According to the United States Census Bureau, the city of Medina has a total area of 8.2 km2, of which 0.06 km2, or 0.70%, are water.

==Demographics==

Historical population
| Census | Pop. | Note | %± |
| 1890 | 273 |  | — |
| 1910 | 320 |  | — |
| 1920 | 358 |  | 11.9% |
| 1930 | 414 |  | 15.6% |
| 1940 | 414 |  | 0.0% |
| 1950 | 690 |  | 66.7% |
| 1960 | 722 |  | 4.6% |
| 1970 | 755 |  | 4.6% |
| 1980 | 687 |  | −9.0% |
| 1990 | 658 |  | −4.2% |
| 2000 | 969 |  | 47.3% |
| 2010 | 3,479 |  | 259.0% |
| 2020 | 5,126 |  | 47.3% |
Sources:

===2020 census===

As of the 2020 census, Medina had a population of 5,126. The median age was 31.2 years. 35.9% of residents were under the age of 18 and 6.5% of residents were 65 years of age or older. For every 100 females there were 94.5 males, and for every 100 females age 18 and over there were 88.7 males age 18 and over.

0.0% of residents lived in urban areas, while 100.0% lived in rural areas.

There were 1,667 households in Medina, of which 58.2% had children under the age of 18 living in them. Of all households, 62.1% were married-couple households, 11.8% were households with a male householder and no spouse or partner present, and 20.8% were households with a female householder and no spouse or partner present. About 14.8% of all households were made up of individuals and 5.3% had someone living alone who was 65 years of age or older. There were 1,159 families residing in the city.

There were 1,729 housing units, of which 3.6% were vacant.

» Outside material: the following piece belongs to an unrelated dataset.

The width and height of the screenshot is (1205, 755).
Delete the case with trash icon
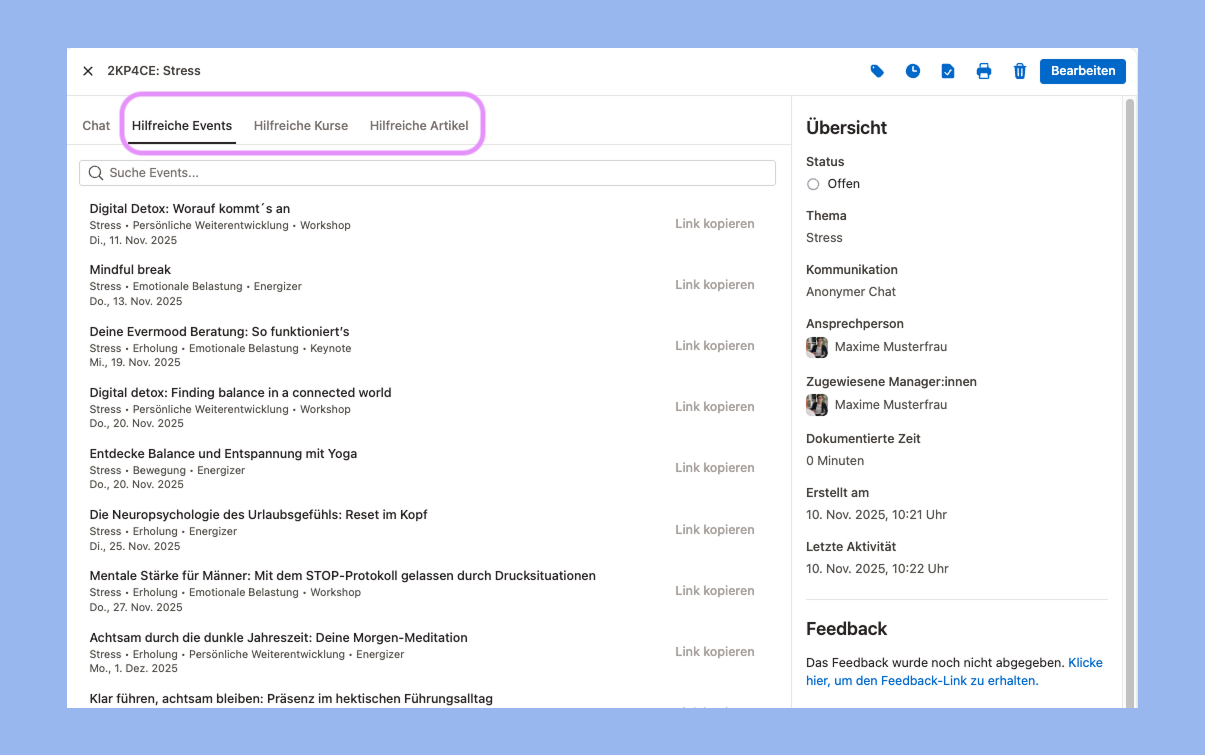point(1020,71)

The homeowner vacancy rate was 1.1% and the rental vacancy rate was 3.0%.

Racial composition as of the 2020 census
| Race | Number | Percent |
|---|---|---|
| White | 4,419 | 86.2% |
| Black or African American | 306 | 6.0% |
| American Indian and Alaska Native | 10 | 0.2% |
| Asian | 70 | 1.4% |
| Native Hawaiian and Other Pacific Islander | 0 | 0.0% |
| Some other race | 94 | 1.8% |
| Two or more races | 227 | 4.4% |
| Hispanic or Latino (of any race) | 173 | 3.4% |

===2000 census===
As of the census of 2000, there was a population of 969, with 414 households and 279 families residing in the city. The population density was 385.3 PD/sqmi. There were 459 housing units at an average density of 182.5 /sqmi. The racial makeup of the city was 97.73% White, 1.34% African American, 0.10% Native American, 0.10% from other races, and 0.72% from two or more races. Hispanic or Latino of any race were 0.62% of the population.

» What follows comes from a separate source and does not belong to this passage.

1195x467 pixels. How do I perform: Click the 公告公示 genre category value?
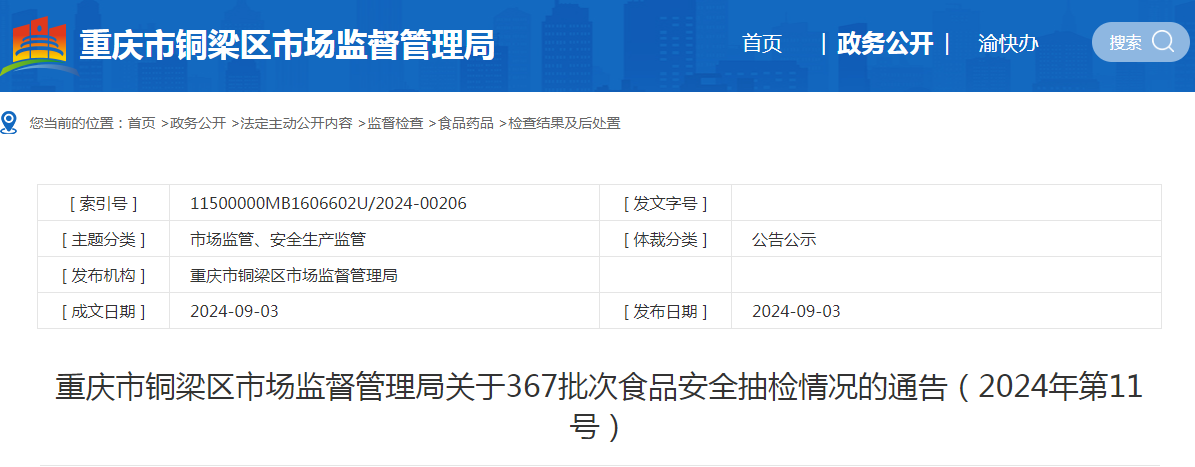[784, 239]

There were 414 households, out of which 34.3% had children under the age of 18 living with them, 54.6% were married couples living together, 9.7% had a female householder with no husband present, and 32.4% were non-families. 28.7% of all households were made up of individuals, and 12.1% had someone living alone who was 65 years of age or older. The average household size was 2.34 and the average family size was 2.88.

In the city, the population was spread out, with 24.3% under the age of 18, 8.8% from 18 to 24, 34.1% from 25 to 44, 19.1% from 45 to 64, and 13.8% who were 65 years of age or older. The median age was 34 years. For every 100 females, there were 81.8 males. For every 100 females age 18 and over, there were 83.5 males.

The median income for a household in the city was $36,382, and the median income for a family was $40,804. Males had a median income of $33,958 versus $22,059 for females. The per capita income for the city was $19,445. About 8.4% of families and 10.2% of the population were below the poverty line, including 9.0% of those under age 18 and 14.3% of those age 65 or over.

Local schools in Medina, administered by the Gibson County Special School District Board of Trustees in Dyer, Tenn., include South Gibson Elementary School (Kindergarten through 4th grade), South Gibson Middle School (5th grade through 8th grade), and South Gibson High School (9th grade through 12th grade).
==Media==
- WTPR-AM 710 "The Greatest Hits of All Time"

==Education==
Gibson County Special School District “GCSSD” is the area school district. Medina has its very own schools. South Gibson County Elementary School, South Gibson County Middle School, and South Gibson County High School. The schools mascots are the SGC Hornets.